When the US makes a statement at the United Nations (executive branch), a submission to an international court or treaty body (executive branch), or clarifies its understanding of customary international law in policy documents or new treaties (executive and legislative branches), it is adding to the opinio juris affecting the creation or non-creation of customary international law.

The recognition or non-recognition of customary international law is quite difficult. It requires (or at least is supposed to require) careful consideration of the practice and belief of a wide range of states representative of the greater international community.

The legislature and the executive therefore play a significant impact in the development of customary international law by exercising their normal foreign affairs functions. They also determine which customary international law standards bind the US. Once customary international law has developed, it binds all states except in the rare instance where a state has persistently objected to the development of the standard. The US knows this because at times it has been a persistent objector – refusing to accept the development of a standard that the rest of the international community recognizes. The US’s persistent objector status is the result of action by the executive and legislative branches in compliance with their Constitutional separation of duties.

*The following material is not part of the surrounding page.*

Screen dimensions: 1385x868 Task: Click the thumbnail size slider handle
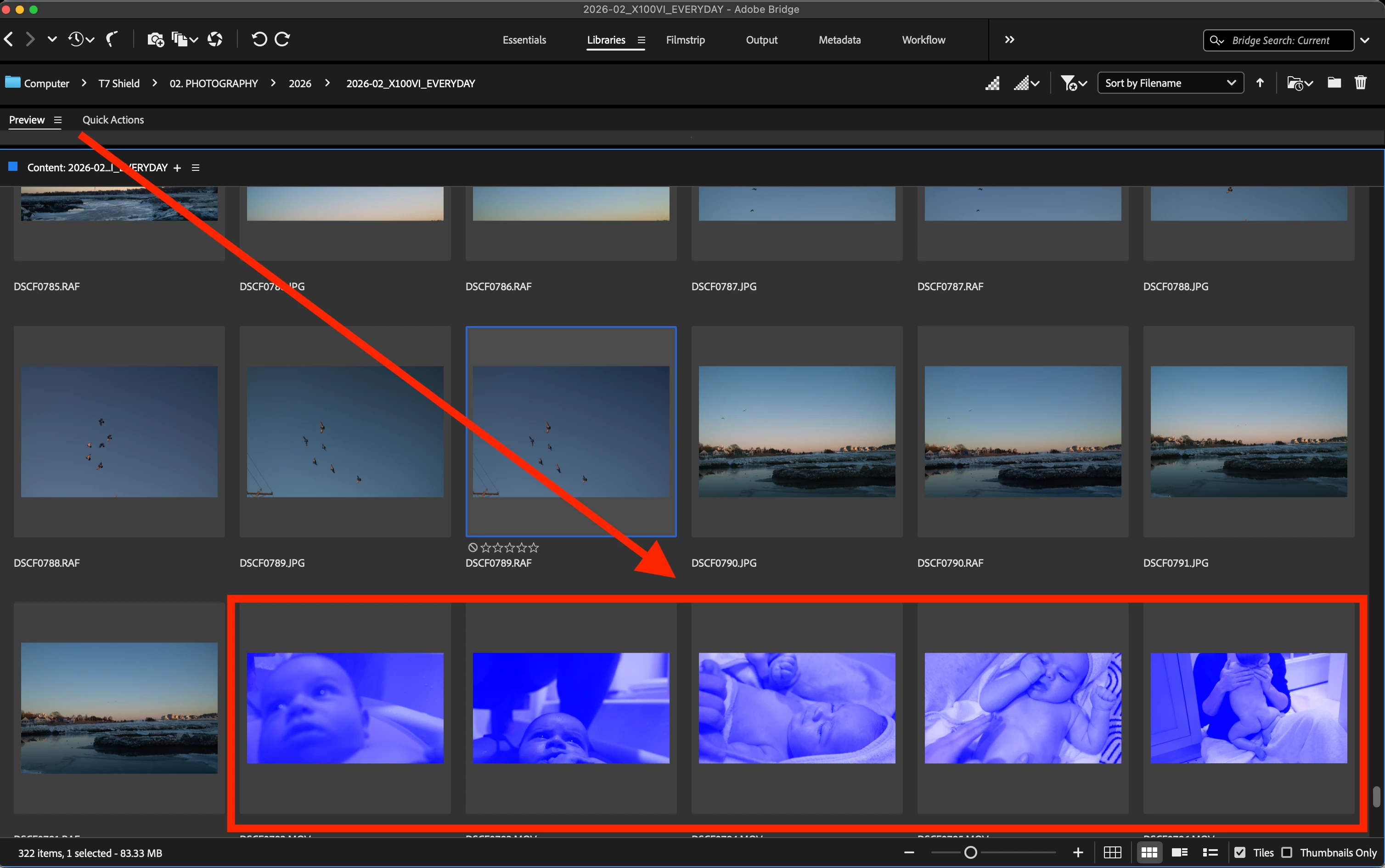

But the US legislative and executive branches are not the only ones to participate. While the Court pointed to concerns over the impact of the Jesner suit on foreign relations with Jordan, Jordan’s state practice and opinio juris are also instrumental to the development and recognition of a customary international law standard. The same with the UK, the Netherlands, France, Germany, South Africa, and every other state that has rendered an opinion on the ATS suits as they progressed through the US court systems. These states participated in the formation – or non-formation – of any existing customary international law standard.

Not a Judicial Invention

The relationship between customary international law and the courts that are called upon to enforce customary international law can be complex. At times, courts may be adding to state practice and/or opinio juris by requiring states to act in a certain way while referring to customary international law. At other times, they are simply acknowledging a standard that already exists.

But never should a court engaged with identifying a customary international law norm ‘invent’ it (I’m looking at you, investment tribunals).

Courts on their own do not have such powers.

The recognition of a customary international law standard is about determining what already exists – how the executive and legislative branches of not only the court’s own state, but of a variety of others, understand the law to exist at the time of the dispute.

While the domestic US legal system may have been the lens through which Kennedy understood the issue, how he expressed it suggests he misunderstands the roles of the executive and the legislature in developing customary international law. That’s a problem. US courts have long had their own approach to international law. It is not so far from the more traditional and universal approaches to international law so as to render it unrecognizable, but it often sits outside the norm. With this decision, the US Supreme Court seemed to pull even further away from the rest of the international community.


Disclaimer: The views expressed herein are the author(s) alone.